2. The cCC bank headquarters;

Conclusion of Pleadings

March 14, 2007

Imposition of Judgment

June 13, 2007

Text

1. Defendant BB Bank shall pay to the Plaintiff 1,729,749.88 US dollars and 750,789.78 US dollars from October 29, 2005 with respect to US$ 108,019.52 from November 2, 2005; US$ 502,843.88 from November 3, 2005 with respect to US$ 368,096.70 from November 9, 2005 to January 4, 2006; and 20% with respect to US$ 368,096.70 from the next day to the day of full payment.

2. The Plaintiff’s claim against Defendant CCC bank is dismissed.

3. Of the costs of lawsuit, the part arising between the Plaintiff and Defendant BB bank is borne by the same Defendant, and the part arising between the Plaintiff and Defendant CCC bank is borne by each Plaintiff.

4. Paragraph 1 can be provisionally executed.

Purport of claim

1. The part of the claim against Defendant BB Bank

The text of paragraph (1) is as follows.

2. The part on the claim against Defendant CCC Bank

As to US$ 858,809.30 and US$ 750,789.78 among US$ 1,729,749.88, jointly and severally with Defendant BB bank, Defendant CCC bank pays 5% per annum from October 29, 2005 to the delivery date of each complaint of this case, and 20% per annum from the next day to the day of full payment.

Reasons

1. Facts of recognition;

The following facts are not disputed between the parties, or acknowledged by comprehensively taking account of the following facts: Gap evidence 1-1-1-6, Gap evidence 11-1 through 3, Eul evidence 1-1-1-5, Eul evidence 2-2-1 through 5, Eul evidence 2-3-1 through 5, Eul evidence 2-1-4-1 through 5, Eul evidence 2-3-1 through 5, Eul evidence 3-3-1 through 6, Eul evidence 3-2-5, and Eul evidence 2-5, and the fact inquiry results with respect to ○○○ Stock Company in this court:

(a) the issuance of the credit by Defendant BB Bank;

(1) The export award, a corporation located in the Republic of Korea (hereinafter referred to as the "export award") shall be exported to the import award in Japan, in excess of 1,042.018 tons of "Alminium AD12" (hereinafter referred to as "Alminium") on the import award in Japan, and the price shall be settled by the credit method.

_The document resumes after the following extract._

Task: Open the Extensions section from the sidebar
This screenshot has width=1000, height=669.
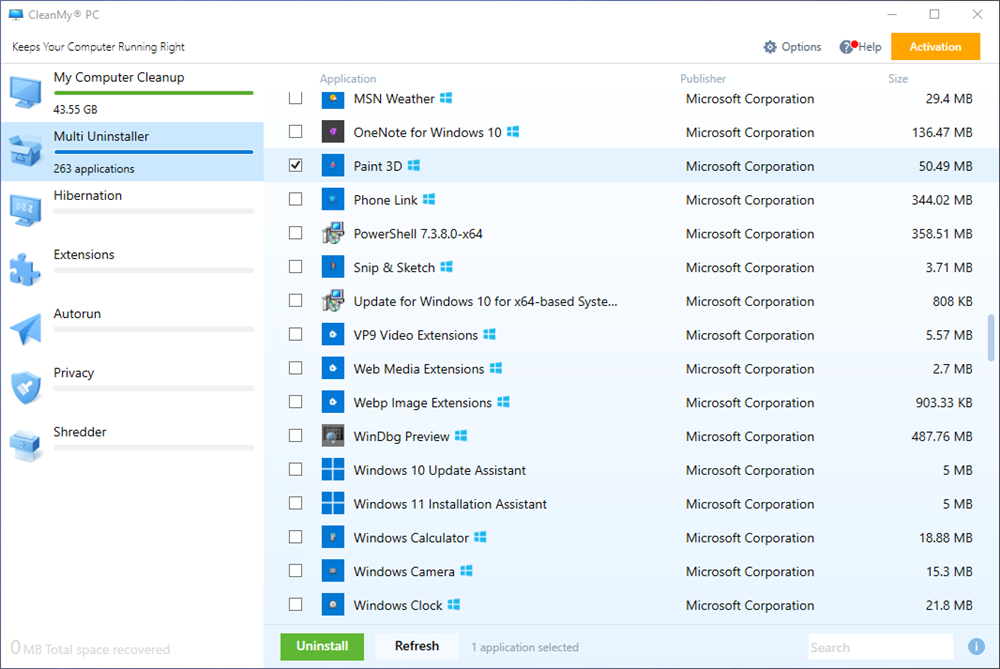Action: [83, 255]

(2) Accordingly, Defendant BB bank (hereinafter “Defendant BB bank”) requested the issuance of the credit. On September 21, 2005 and October 11, 2005, Defendant BB bank (hereinafter “Defendant BB bank”) made two of the following items exported to the beneficiary, and opened two of the non-distinctive Credit Terms and Conditions as follows (hereinafter “the first and second Credit Terms and Conditions”) in the form of SIFT at each time. At each time, the Plaintiff notified the export of the first and second Credit through the Plaintiff. The fifth revision of the Uniform Customs and Practice for Documentary Credits (UN) was applied to the first and second Credit.

(A) The first L/C No. 1) No. 1: S-00-000002, the date of issue: 3) the effective period of 2005. 0. 00. 3: the amount of 5) import consignor: US$830,000: the port of loading: the port of loading: the port of loading: the port of loading: the port of loading.

9) Product description: Aluminium 500 ton, USD 1,660 ton of a character;

10) Requirement Document: Three originals of the commercial invoice signed, endorsement in blank with the direction of the consignor, indication as the advance payment of the freight, and two copies of the traditional unclaimed bill of lading and packing specifications, as the notice is referred to below:

11) Additional Conditions: The amount and quantity of the credit shall be 5 per cent error.

12) Presentation period: Shipping documents must be presented within 15 days after the date of shipment, but must be within the effective time limit of the credit.

13) Instructionss with respect to payment, acceptance, and negotiating bank: A reimbursement by telecommunication is prohibited, and the negotiating bank shall send two copies of the bill of exchange and all shipping documents to the point at which they come out of the Bank. Defendant BB bank shall, in exchange for shipping documents, transmit the amount under the direction of the negotiating bank, in exchange for the shipping documents, in the event the defective documents are presented under the terms and conditions of the letter of credit, deduct the amount of 47 US dollars from the amount of commission. This clause shall be expressed in the documents requesting the purchase, and this fee shall be borne by the beneficiary.

14) Notice of credit: The credit notice is sent to the plaintiff.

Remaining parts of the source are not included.